## Stated exercise
Pull out every line in the entries below that contains the word "Open". Case counts, so match capital and lowercase letters exactly.

## Excerpted data
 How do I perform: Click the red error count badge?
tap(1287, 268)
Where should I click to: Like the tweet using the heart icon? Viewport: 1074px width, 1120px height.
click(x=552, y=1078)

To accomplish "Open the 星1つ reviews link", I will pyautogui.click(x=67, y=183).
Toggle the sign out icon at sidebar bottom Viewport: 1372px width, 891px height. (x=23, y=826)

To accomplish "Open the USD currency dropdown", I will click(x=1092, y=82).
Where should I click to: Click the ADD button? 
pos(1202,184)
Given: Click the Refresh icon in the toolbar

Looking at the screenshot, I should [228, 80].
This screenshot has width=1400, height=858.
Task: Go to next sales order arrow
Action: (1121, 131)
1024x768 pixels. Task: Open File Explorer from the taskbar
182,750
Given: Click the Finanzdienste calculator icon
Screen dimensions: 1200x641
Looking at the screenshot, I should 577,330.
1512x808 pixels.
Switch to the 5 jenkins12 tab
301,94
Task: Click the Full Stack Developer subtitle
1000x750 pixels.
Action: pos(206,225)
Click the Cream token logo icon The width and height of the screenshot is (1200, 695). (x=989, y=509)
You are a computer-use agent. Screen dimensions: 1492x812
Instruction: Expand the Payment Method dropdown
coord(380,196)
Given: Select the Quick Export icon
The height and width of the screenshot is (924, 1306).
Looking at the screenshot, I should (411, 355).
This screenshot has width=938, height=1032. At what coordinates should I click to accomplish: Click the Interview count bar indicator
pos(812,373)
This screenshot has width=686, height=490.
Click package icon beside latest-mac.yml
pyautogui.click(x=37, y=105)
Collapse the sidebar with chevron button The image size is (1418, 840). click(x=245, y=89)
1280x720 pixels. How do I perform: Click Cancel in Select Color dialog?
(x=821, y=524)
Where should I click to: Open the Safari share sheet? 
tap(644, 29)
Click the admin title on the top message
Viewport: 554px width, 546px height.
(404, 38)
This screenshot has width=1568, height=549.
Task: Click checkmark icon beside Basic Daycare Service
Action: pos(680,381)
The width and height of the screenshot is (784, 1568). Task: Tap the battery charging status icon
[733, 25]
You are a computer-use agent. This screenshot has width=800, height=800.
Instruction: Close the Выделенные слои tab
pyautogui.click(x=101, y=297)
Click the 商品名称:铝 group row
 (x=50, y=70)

## Completed exercise
To accomplish "Open the 星1つ reviews link", I will pyautogui.click(x=67, y=183).
To accomplish "Open the USD currency dropdown", I will click(x=1092, y=82).
1024x768 pixels. Task: Open File Explorer from the taskbar
Where should I click to: Open the Safari share sheet? 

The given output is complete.